> _YOUR GOAL_
Please rewrite everything from the line that contains "[Toggle navigation] (177, 7)" down to the line that contains "Presse (12, 980)", swapping "Kontakt" for "Impressum" and leaving all else in those lines unchanged.

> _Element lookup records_

<<<<

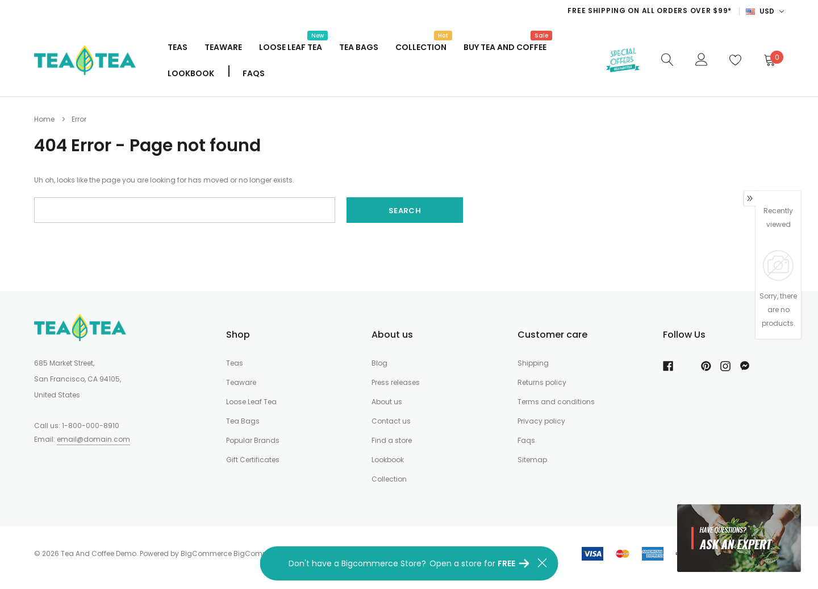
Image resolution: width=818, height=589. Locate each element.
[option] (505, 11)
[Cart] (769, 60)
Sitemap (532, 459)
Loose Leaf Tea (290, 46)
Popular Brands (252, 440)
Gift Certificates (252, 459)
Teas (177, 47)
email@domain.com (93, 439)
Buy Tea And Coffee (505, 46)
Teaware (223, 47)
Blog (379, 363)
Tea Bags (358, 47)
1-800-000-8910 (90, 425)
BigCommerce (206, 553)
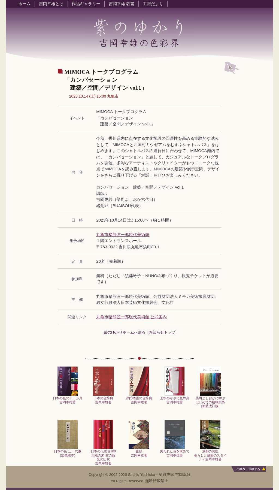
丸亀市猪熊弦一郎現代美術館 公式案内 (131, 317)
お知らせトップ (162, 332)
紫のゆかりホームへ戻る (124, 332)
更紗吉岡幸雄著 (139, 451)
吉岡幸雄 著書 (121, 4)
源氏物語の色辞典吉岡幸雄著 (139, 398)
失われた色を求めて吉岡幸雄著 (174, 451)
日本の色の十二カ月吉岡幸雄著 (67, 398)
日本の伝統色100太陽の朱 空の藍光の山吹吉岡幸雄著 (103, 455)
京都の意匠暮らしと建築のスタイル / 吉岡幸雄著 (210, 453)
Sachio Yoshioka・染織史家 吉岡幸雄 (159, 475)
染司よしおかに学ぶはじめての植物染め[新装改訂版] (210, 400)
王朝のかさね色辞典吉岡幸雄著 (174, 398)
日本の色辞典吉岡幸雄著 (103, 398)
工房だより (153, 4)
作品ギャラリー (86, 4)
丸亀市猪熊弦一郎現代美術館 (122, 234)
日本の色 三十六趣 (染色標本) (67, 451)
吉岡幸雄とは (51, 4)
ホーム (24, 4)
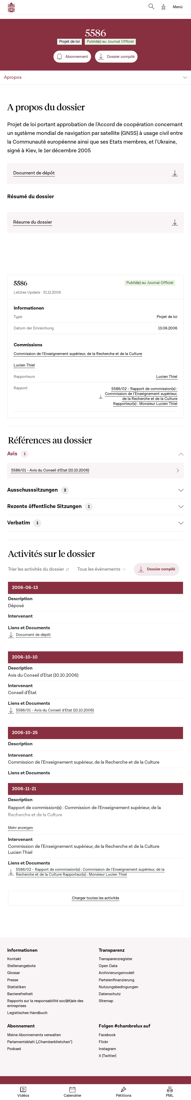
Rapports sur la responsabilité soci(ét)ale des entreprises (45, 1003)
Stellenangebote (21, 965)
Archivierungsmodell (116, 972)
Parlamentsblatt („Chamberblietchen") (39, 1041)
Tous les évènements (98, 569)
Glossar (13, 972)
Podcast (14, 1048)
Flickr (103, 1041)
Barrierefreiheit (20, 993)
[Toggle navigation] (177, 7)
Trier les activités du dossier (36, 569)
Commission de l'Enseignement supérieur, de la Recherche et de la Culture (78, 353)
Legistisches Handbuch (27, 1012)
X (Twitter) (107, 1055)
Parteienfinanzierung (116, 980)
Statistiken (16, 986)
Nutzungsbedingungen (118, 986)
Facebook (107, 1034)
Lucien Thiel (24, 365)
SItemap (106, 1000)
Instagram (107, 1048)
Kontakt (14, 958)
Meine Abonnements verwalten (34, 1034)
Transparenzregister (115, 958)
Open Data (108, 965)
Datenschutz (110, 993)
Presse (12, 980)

>>>>
<<<<

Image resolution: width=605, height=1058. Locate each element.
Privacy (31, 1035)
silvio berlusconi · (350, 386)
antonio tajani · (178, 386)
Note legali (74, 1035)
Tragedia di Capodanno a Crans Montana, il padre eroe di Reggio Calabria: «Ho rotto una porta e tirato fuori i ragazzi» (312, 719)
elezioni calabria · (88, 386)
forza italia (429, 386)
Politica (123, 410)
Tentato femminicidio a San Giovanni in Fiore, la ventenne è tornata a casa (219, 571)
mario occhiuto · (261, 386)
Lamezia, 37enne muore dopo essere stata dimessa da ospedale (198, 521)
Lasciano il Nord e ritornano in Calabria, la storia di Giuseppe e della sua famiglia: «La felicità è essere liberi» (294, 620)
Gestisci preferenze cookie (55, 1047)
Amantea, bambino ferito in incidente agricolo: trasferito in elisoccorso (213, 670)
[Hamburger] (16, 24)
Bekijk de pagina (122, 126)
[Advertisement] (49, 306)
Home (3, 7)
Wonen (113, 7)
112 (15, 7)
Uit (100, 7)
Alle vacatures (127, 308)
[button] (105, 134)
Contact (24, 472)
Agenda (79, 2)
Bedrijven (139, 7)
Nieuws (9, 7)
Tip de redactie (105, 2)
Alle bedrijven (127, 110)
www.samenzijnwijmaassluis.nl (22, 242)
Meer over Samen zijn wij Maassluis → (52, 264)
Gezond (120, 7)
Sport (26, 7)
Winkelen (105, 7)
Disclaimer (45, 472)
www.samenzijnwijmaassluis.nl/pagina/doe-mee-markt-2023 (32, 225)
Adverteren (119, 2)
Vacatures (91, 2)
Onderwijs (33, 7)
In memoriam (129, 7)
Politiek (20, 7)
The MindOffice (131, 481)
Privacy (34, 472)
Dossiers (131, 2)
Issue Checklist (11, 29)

>>>>
<<<<

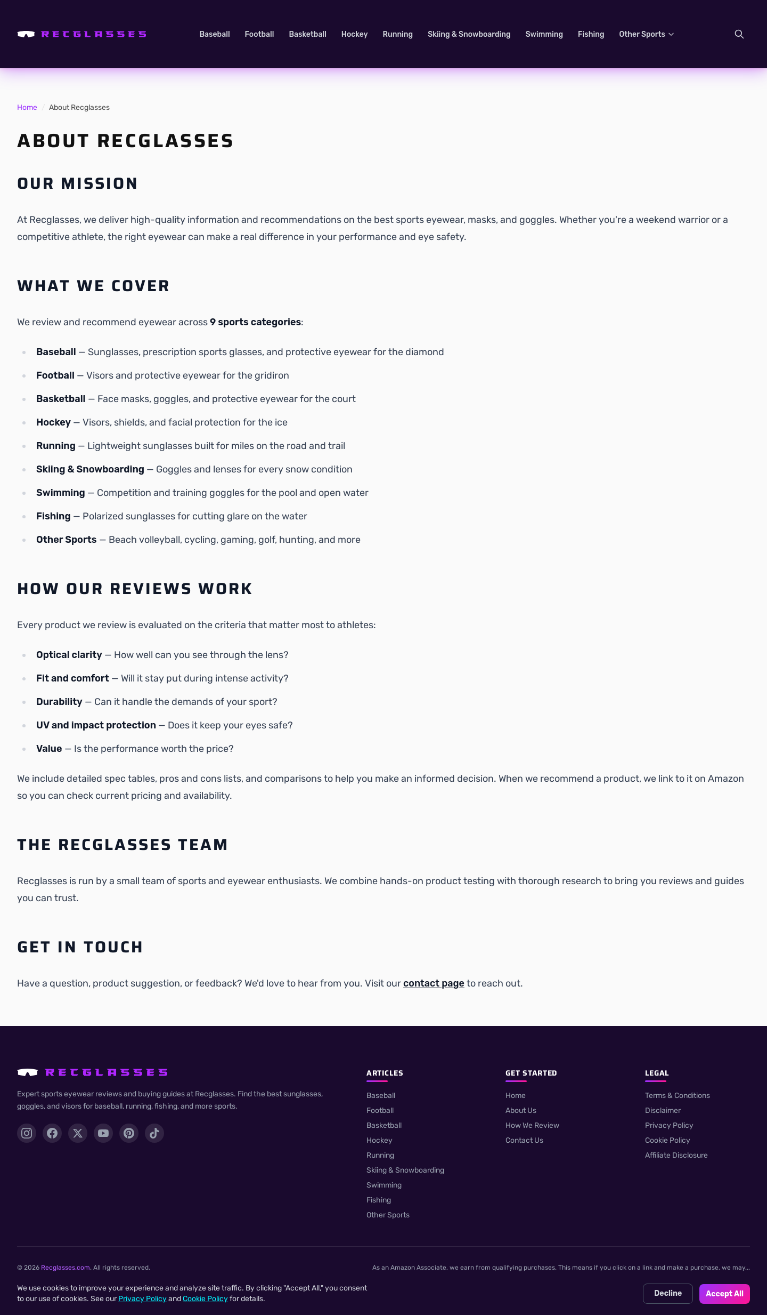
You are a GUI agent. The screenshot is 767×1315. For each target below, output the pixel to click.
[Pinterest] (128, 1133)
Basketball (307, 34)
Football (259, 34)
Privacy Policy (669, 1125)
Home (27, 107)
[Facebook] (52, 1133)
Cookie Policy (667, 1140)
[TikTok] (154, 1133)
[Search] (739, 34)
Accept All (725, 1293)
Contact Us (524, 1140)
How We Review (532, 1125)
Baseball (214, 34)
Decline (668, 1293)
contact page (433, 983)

>>>>

> _RESULT FOR THIS EXERCISE_
[Toggle navigation] (177, 7)
Trier les activités du dossier (36, 569)
Commission de l'Enseignement supérieur, de la Recherche et de la Culture (78, 353)
Legistisches Handbuch (27, 1012)
X (Twitter) (107, 1055)
Parteienfinanzierung (116, 980)
Statistiken (16, 986)
Nutzungsbedingungen (118, 986)
Facebook (107, 1034)
Lucien Thiel (24, 365)
SItemap (106, 1000)
Instagram (107, 1048)
Impressum (14, 958)
Meine Abonnements verwalten (34, 1034)
Transparenzregister (115, 958)
Open Data (108, 965)
Datenschutz (110, 993)
Presse (12, 980)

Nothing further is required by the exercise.